Q: What do you get if you cross and elephant with a rhinoceros?A: Elephino.(Really, it's funnier if you say it than if you just read it.)
In American politics of late, there is much lamenting from the outward edges of the two major parties that various other members of their respective parties are either RINOs (Republicans In Name Only) or DINOs (Democrats In Name Only). It is natural that any party's ideologues are a trifle distrusting of the party elites, and especially of those pragmatic souls prepared to take a little water in their wine if they believe it can advance their agenda. But it is also a condemnation of those who come to a party after an exercise in party outreach and a broadening of the tent.
For Tea Party style Republicans, the RINO label covers off any mainstream (ie, nationally electable) Republican who does not hold true to a list of hardline shibboleths about abortion, equal marriage, immigration reform, firearms regulation and so forth. It can also include actual earth-dwelling Republicans who don't believe that Barack Obama is a Kenyan Muslim Socialist.
The Democrats, having spent much of the 70s and 80s in the political wilderness, at least with regard to national elections, seem a little less inclined to such arbitrary litmus testing. Even so, some southern and Blue Dog Democrats have been called out as DINOs by some elements of the Democratic base.
In Canada, we see some of the same tendencies, albeit mostly within the New Democratic Party. Witness the recent Ontario case where 34 people who claimed to be NDP supporters (and some of whom may actually be NDP members) deliberately attempted to sabotage the ONDP campaign with a leaked letter attacking the leader for departing from certain arbitrary orthodoxies. I blogged about it here.
What makes the Canadian version of this tendency a trifle different is that it is the critics who seem to have the loyalty problem. Indeed, for the past 25 years or so, every federal NDP campaign and every Ontario NDP campaign has been subjected to this kind of sabotage. And in every case, it has been crystal clear that the saboteurs efforts were intended to derail the NDP campaign and to buoy up an often-flagging Liberal Party.
There were two major variations on the attack narrative. Well, the first two parts of the narrative were pretty constant. It was only the third part which varied, depending on whether the NDP campaign was actually appealing to voters or was trying to appease its critics.
1. These Conservatives are dangerous wild eyed radicals who will destroy everything we hold dear.
2. The Liberals, despite decades of breaking progressive promises once safely ensconced in power, will actually keep their promises this time.
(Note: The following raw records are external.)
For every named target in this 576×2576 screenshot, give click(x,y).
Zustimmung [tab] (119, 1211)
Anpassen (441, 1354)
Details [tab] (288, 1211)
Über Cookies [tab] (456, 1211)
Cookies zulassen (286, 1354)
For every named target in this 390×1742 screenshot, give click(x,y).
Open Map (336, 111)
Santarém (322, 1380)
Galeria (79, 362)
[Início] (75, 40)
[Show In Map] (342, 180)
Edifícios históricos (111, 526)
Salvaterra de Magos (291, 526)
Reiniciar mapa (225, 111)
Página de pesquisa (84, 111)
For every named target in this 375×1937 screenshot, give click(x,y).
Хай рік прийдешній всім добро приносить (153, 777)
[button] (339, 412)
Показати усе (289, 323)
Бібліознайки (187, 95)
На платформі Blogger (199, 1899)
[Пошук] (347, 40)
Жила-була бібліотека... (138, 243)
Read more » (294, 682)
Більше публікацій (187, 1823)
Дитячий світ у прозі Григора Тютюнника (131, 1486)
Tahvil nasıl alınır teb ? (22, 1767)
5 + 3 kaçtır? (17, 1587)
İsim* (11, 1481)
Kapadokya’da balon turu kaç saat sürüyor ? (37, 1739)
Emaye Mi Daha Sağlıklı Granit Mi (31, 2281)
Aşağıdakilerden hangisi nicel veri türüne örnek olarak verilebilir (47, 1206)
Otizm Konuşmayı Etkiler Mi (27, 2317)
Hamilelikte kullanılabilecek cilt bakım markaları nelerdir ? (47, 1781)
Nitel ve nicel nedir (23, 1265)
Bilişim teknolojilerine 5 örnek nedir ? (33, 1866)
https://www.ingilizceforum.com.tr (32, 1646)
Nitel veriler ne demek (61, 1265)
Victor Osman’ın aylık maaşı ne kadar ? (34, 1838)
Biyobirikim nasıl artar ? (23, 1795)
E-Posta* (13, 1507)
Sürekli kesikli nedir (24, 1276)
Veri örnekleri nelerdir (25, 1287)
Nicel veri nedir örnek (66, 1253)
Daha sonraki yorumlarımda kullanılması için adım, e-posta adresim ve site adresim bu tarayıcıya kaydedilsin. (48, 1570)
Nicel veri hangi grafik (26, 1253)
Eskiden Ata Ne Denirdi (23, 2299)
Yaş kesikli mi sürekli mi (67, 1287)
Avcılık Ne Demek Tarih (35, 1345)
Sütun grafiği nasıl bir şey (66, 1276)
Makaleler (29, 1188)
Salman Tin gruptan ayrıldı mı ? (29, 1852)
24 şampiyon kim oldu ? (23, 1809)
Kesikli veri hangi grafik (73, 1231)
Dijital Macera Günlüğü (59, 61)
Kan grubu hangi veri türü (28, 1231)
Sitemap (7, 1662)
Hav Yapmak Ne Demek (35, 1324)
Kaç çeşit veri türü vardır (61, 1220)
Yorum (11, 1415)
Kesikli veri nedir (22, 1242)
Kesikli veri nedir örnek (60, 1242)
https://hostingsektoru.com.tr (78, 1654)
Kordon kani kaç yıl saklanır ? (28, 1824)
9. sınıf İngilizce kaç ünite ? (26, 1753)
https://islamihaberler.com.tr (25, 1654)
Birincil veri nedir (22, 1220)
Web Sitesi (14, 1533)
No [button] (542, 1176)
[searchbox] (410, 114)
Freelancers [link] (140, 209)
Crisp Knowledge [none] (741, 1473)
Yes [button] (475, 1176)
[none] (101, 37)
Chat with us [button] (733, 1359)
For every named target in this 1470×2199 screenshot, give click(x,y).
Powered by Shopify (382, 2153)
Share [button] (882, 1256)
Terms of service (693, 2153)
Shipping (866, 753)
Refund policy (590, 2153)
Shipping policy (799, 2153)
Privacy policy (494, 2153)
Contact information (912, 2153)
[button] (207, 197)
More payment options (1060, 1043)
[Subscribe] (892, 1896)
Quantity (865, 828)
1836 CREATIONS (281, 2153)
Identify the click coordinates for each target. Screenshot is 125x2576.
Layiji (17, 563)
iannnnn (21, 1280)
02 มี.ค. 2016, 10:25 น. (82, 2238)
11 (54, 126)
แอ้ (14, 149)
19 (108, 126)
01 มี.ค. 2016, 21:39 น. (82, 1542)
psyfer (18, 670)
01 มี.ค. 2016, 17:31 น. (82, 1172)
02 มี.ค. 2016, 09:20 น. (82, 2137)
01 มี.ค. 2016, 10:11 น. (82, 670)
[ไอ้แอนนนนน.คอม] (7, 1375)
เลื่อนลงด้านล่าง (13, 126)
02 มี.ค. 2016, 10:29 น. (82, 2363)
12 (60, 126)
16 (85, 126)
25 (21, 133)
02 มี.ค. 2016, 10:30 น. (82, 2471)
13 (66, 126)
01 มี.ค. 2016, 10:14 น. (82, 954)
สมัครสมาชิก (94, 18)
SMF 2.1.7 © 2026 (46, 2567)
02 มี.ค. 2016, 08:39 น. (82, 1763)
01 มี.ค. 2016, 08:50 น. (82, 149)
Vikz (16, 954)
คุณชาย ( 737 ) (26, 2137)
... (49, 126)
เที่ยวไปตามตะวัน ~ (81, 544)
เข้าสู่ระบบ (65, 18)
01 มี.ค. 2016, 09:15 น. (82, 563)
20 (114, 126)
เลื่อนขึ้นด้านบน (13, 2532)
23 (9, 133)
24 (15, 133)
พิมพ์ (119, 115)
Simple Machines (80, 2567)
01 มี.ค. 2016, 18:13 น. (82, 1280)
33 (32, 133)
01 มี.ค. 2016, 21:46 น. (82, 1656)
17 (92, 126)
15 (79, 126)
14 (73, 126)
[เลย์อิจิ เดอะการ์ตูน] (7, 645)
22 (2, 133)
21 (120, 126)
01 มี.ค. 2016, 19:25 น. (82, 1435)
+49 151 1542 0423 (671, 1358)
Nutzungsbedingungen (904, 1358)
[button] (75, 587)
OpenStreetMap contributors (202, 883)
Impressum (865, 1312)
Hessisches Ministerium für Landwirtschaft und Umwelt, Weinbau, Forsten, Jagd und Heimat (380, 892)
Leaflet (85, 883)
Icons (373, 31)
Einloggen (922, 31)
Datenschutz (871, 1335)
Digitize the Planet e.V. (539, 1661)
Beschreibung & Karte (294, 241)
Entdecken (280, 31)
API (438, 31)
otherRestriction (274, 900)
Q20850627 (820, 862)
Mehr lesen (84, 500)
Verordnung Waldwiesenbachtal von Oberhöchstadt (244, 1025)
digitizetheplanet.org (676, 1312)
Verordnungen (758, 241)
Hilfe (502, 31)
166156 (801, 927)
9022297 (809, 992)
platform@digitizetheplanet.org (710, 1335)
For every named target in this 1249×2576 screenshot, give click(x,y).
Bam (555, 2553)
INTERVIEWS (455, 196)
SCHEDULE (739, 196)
3a. (If the NDP was trying to appeal to real voters) The NDP is no longer ideologically pure and so progressives should vote Liberal.
or
3b. (If the NDP campaign was trying to appease internal critics) The NDP can't win and so progressives should vote Liberal.
While in the US model, the Gang of 34 would have been calling out Andrea Horwath as a NewDINO, it is actually the attackers to whom the In Name Only appellation applies. But since a significant number of the signiatories haven't held an NDP card in years, perhaps it would be more accurate to describe them as ELEPHINOs. The irony of the ELEPHINO attacks over the years is that the long term result was precisely the opposite of what the critics have claimed they wanted to see.
Yes, in the short term they often got the Liberal governments they wanted. (And those Liberal governments all immediately jettisoned the progressive promises they'd made in the campaign.)
Through the 90s and into the 00s, a marginalized NDP meant the Liberals had little incentive to tack left, and thus the mainstream political discourse was driven by the Reform / Alliance federally and by the Harris Conservatives provincially. Then, in the 00s and into the current decade, as it became obvious that the party's left wing critics could never be appeased, party leaders and strategists simply stopped paying attention to them.
This is really what drove the petulant tone of the Gang of 34 letter and the increasingly angry tone of their defenders. They have rendered themselves irrelevant. And in politics, irrelevance is the last step before extinction.
Some election soon, I hope to see the last of the ELEPHINOs.